Around 30,000 people showed up in Las Vegas this week for Google Cloud Next, up from last year's total of 20,000, and you could feel the increase walking around the halls of the Mandalay Bay Convention Center. The main topic was, of course, AI, and while most in attendance have been bombarded with pitches for generative AI for nearly three years from just about every single company that sells enterprise tech, Google Cloud has one of the most comprehensive stories to tell.
One of the major reasons why Google fell behind AWS and Microsoft among the first generation of cloud adopters was its lack of empathy for the not-quite-Google-scale problems that most enterprises encounter when trying to build their digital infrastructure. The greenfield generative AI opportunity has allowed the company to reintroduce itself.
Needless to say, AWS and Microsoft are not sitting idly by while Google Cloud chases those customers, who are under the gun from their AI-pilled bosses to articulate a strategy for their companies.

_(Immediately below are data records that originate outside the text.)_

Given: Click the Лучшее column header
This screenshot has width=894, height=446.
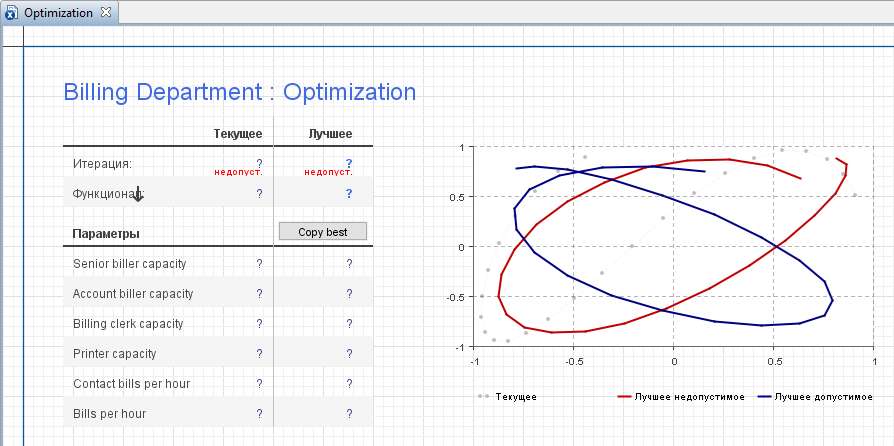Looking at the screenshot, I should click(330, 134).
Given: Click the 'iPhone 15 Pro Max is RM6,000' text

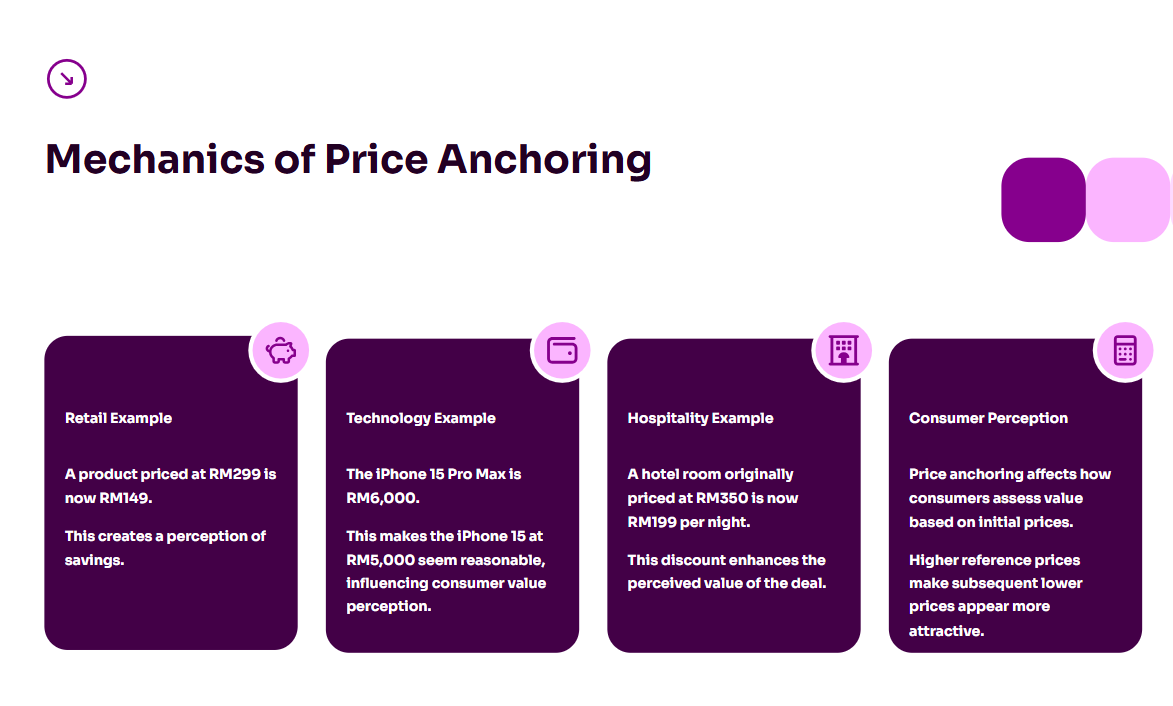Looking at the screenshot, I should tap(434, 486).

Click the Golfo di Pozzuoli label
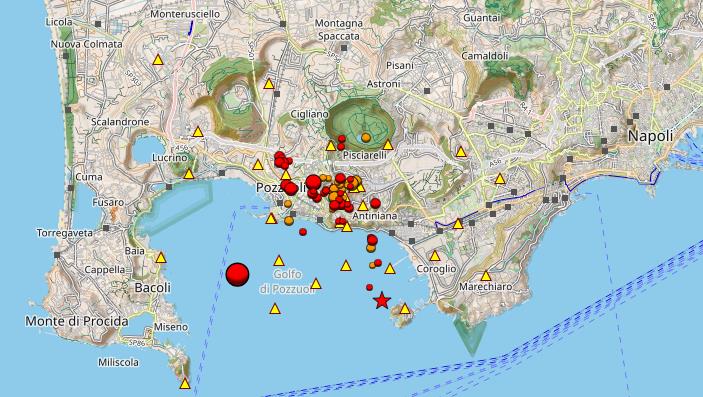(x=287, y=282)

The hype around Anthropic's Model Context Protocol has really taken off over the last month as developers realize the implications it could have for making agentic AI applications easier to build, and Google Cloud not only embraced it this week but also introduced its own service called Agent2Agent that was designed to work in concert with MCP. But as more developers start to play with any emerging technology, the shortfalls start to appear.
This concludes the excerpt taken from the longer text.